Wilcox a ajouté que la surveillance des manifestations par Dataminr, loin de présenter un quelconque effet paralysant sur l’expression politique ou la liberté de réunion, était une force de progrès et de réforme : « Nous sommes vigilants sur les événements où les membres des forces de l’ordre dépassent leurs limites », a déclaré Wilcox. « Nous avons constaté des abus de pouvoir… En fin de compte, ce que nous faisons, c’est offrir un contrepoids à [la police]… Ces alertes fournissent un éclairage sur le monde qui assure la sécurité des personnes et leur permet de manifester en sécurité d’une manière qui ne vise pas à envahir la vie privée des utilisateurs, bien au contraire. Cela permet d’amplifier leur voix ».

Invité à commenter, M. McGee de Dataminr a écrit : « Dataminr ne commente pas les réunions internes de l’entreprise. » M. Wilcox n’a pas répondu à une demande de commentaires.

Wilcox a également défendu le travail de Dataminr auprès de la police en soulignant les liens étroits de l’entreprise avec Twitter, le grand bienfaiteur du Firehose, qui, selon Wilcox, « est souvent l’une des premières plateformes de médias sociaux à tendre la main et à protéger la vie privée, ils semblent être les plus à l’écoute à ce sujet, ils sont très soucieux de s’assurer que leur plateforme n’est pas utilisée à mauvais escient ».

« Ces alertes fournissent un éclairage sur le monde, assurant la sécurité des personnes. »

La justification en interne du travail de Dataminr pour la police repose également en partie sur l’argument selon lequel il n’est pas aussi néfaste qu’il pourrait l’être : « Nous regardons beaucoup de sociétés différentes qui utilisent les médias sociaux et elles ont souvent, pas toutes, mais souvent, des objectifs très différents », a expliqué M. Wilcox. « Leur but est d’aider à la surveillance. Elles établissent des graphiques des utilisateurs, suivent les utilisateurs lorsqu’ils passent par différentes plateformes de médias sociaux, suivent ce qu’une personne dit au fil du temps.

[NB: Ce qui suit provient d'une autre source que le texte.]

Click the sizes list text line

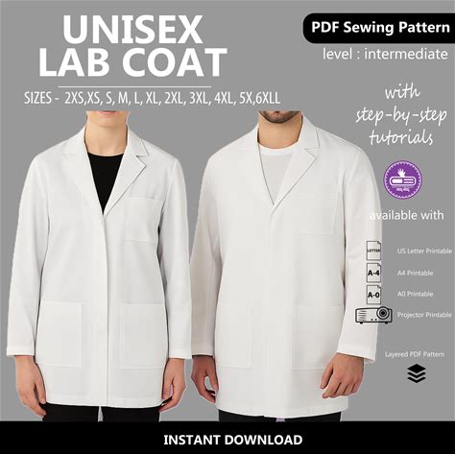pyautogui.click(x=152, y=98)
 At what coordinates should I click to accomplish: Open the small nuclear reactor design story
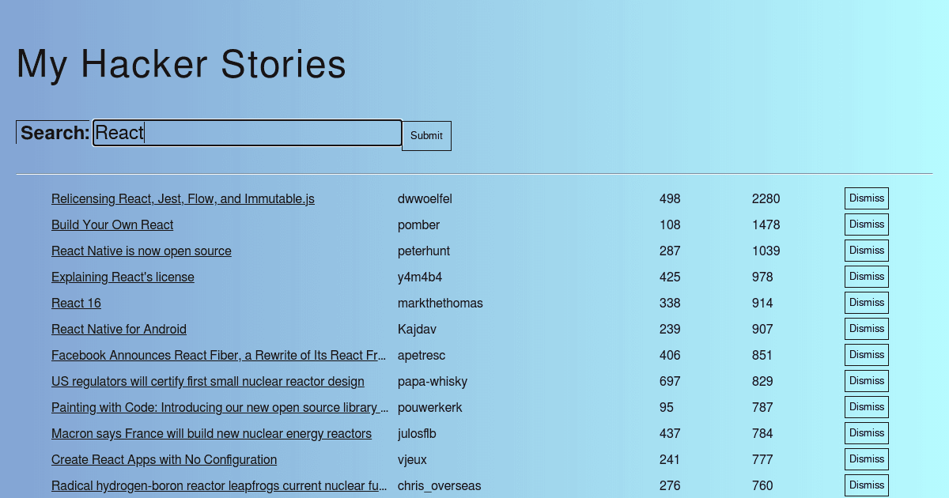(x=208, y=381)
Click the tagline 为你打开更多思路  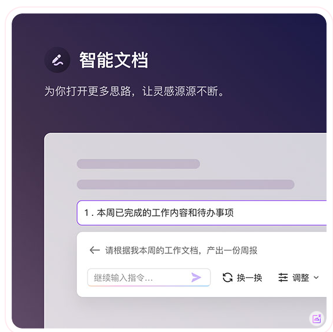click(87, 92)
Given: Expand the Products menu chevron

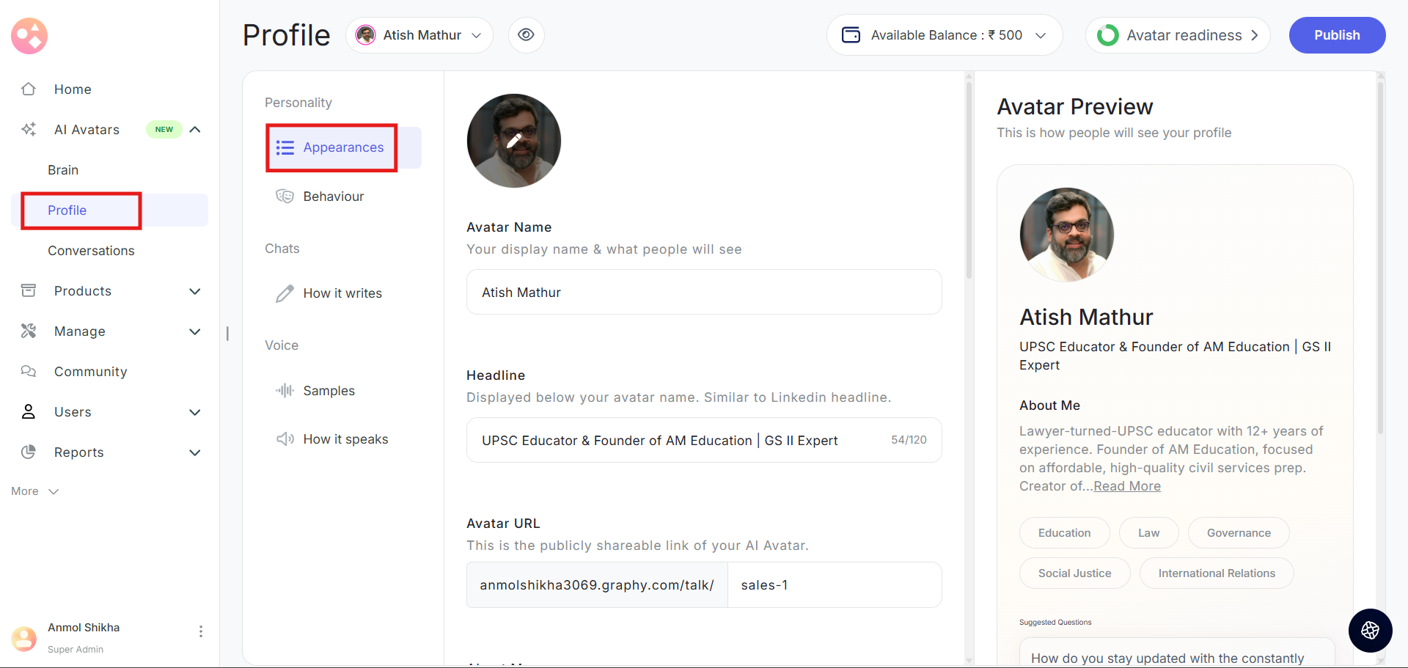Looking at the screenshot, I should click(195, 291).
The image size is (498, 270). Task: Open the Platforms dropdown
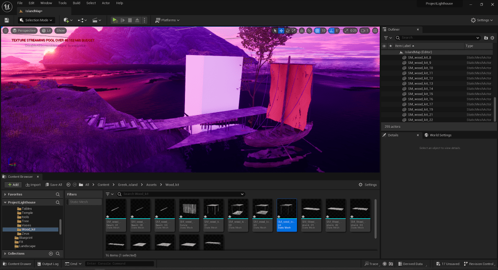click(167, 20)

Et nous ne faisons pas cela ». M. Wilcox a cité quelques autres mécanismes qui montrent, dit-il, à quel point il avait « travaillé dur pour s’assurer que notre technologie ne puisse à aucun moment être utilisée de manière abusive », notamment les limites intégrées des mots-clés que la police peut utiliser pour adapter ses « alertes d’information ».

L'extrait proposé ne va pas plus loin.